▶ [Your instructions]:
Copy out every record exactly.

Collected data entries
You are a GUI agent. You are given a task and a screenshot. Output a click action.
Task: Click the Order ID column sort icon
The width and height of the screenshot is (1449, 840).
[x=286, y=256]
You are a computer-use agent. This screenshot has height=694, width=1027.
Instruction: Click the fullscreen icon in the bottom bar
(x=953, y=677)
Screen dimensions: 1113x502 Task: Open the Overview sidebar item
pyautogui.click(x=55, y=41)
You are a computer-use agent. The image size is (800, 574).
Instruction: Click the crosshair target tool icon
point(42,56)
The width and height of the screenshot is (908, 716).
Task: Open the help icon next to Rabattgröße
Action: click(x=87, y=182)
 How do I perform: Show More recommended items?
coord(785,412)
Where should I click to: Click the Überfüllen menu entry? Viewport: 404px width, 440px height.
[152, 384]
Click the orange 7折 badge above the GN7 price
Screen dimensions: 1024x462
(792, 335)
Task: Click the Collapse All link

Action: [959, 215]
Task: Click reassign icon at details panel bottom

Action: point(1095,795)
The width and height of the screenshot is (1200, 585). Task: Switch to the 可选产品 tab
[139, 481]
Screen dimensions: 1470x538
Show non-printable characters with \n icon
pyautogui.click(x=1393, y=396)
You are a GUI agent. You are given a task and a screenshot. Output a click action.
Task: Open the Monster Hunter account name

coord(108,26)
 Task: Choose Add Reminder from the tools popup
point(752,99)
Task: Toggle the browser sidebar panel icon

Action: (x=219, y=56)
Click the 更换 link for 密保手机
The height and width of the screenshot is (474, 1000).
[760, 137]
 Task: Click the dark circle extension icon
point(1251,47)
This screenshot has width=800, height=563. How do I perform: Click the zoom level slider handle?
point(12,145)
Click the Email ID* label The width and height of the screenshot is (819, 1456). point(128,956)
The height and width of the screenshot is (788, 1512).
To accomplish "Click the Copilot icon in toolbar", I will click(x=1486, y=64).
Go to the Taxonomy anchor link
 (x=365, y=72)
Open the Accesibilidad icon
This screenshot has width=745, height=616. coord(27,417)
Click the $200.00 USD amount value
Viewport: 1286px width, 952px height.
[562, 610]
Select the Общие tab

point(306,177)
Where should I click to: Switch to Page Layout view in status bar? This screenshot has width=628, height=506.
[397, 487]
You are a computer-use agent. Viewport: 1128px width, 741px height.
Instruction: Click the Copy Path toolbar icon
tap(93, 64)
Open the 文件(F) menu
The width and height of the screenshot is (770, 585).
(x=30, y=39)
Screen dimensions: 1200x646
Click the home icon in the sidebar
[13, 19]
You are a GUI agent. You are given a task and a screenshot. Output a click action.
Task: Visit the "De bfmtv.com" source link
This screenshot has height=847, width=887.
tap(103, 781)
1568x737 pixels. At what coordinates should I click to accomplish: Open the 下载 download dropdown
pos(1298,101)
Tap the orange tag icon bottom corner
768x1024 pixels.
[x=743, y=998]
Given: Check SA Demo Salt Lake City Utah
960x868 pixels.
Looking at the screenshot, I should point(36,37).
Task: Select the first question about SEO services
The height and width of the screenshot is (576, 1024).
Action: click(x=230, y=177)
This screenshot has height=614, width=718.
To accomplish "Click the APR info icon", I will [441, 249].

▶ [Result for this exercise]:
You are a GUI agent. You are given a task and a screenshot. Output a click action.
Task: Click the Order ID column sort icon
The width and height of the screenshot is (1449, 840).
[x=286, y=256]
You are a computer-use agent. This screenshot has height=694, width=1027.
Instruction: Click the fullscreen icon in the bottom bar
(x=953, y=677)
Screen dimensions: 1113x502 Task: Open the Overview sidebar item
pyautogui.click(x=55, y=41)
You are a computer-use agent. The image size is (800, 574).
Instruction: Click the crosshair target tool icon
point(42,56)
The width and height of the screenshot is (908, 716).
Task: Open the help icon next to Rabattgröße
Action: click(x=87, y=182)
 How do I perform: Show More recommended items?
coord(785,412)
Where should I click to: Click the Überfüllen menu entry? Viewport: 404px width, 440px height.
[152, 384]
Click the orange 7折 badge above the GN7 price
Screen dimensions: 1024x462
(792, 335)
Task: Click the Collapse All link

Action: [959, 215]
Task: Click reassign icon at details panel bottom

Action: point(1095,795)
The width and height of the screenshot is (1200, 585). Task: Switch to the 可选产品 tab
[139, 481]
Screen dimensions: 1470x538
Show non-printable characters with \n icon
pyautogui.click(x=1393, y=396)
You are a GUI agent. You are given a task and a screenshot. Output a click action.
Task: Open the Monster Hunter account name

coord(108,26)
 Task: Choose Add Reminder from the tools popup
point(752,99)
Task: Toggle the browser sidebar panel icon

Action: (x=219, y=56)
Click the 更换 link for 密保手机
The height and width of the screenshot is (474, 1000).
[760, 137]
 Task: Click the dark circle extension icon
point(1251,47)
This screenshot has width=800, height=563. How do I perform: Click the zoom level slider handle?
point(12,145)
Click the Email ID* label The width and height of the screenshot is (819, 1456). point(128,956)
The height and width of the screenshot is (788, 1512).
To accomplish "Click the Copilot icon in toolbar", I will click(x=1486, y=64).
Go to the Taxonomy anchor link
 (x=365, y=72)
Open the Accesibilidad icon
This screenshot has width=745, height=616. coord(27,417)
Click the $200.00 USD amount value
Viewport: 1286px width, 952px height.
[562, 610]
Select the Общие tab

point(306,177)
Where should I click to: Switch to Page Layout view in status bar? This screenshot has width=628, height=506.
[397, 487]
You are a computer-use agent. Viewport: 1128px width, 741px height.
Instruction: Click the Copy Path toolbar icon
tap(93, 64)
Open the 文件(F) menu
The width and height of the screenshot is (770, 585).
(x=30, y=39)
Screen dimensions: 1200x646
Click the home icon in the sidebar
[13, 19]
You are a GUI agent. You are given a task and a screenshot. Output a click action.
Task: Visit the "De bfmtv.com" source link
This screenshot has height=847, width=887.
tap(103, 781)
1568x737 pixels. At what coordinates should I click to accomplish: Open the 下载 download dropdown
pos(1298,101)
Tap the orange tag icon bottom corner
768x1024 pixels.
[x=743, y=998]
Given: Check SA Demo Salt Lake City Utah
960x868 pixels.
Looking at the screenshot, I should point(36,37).
Task: Select the first question about SEO services
The height and width of the screenshot is (576, 1024).
Action: click(x=230, y=177)
This screenshot has height=614, width=718.
To accomplish "Click the APR info icon", I will [441, 249].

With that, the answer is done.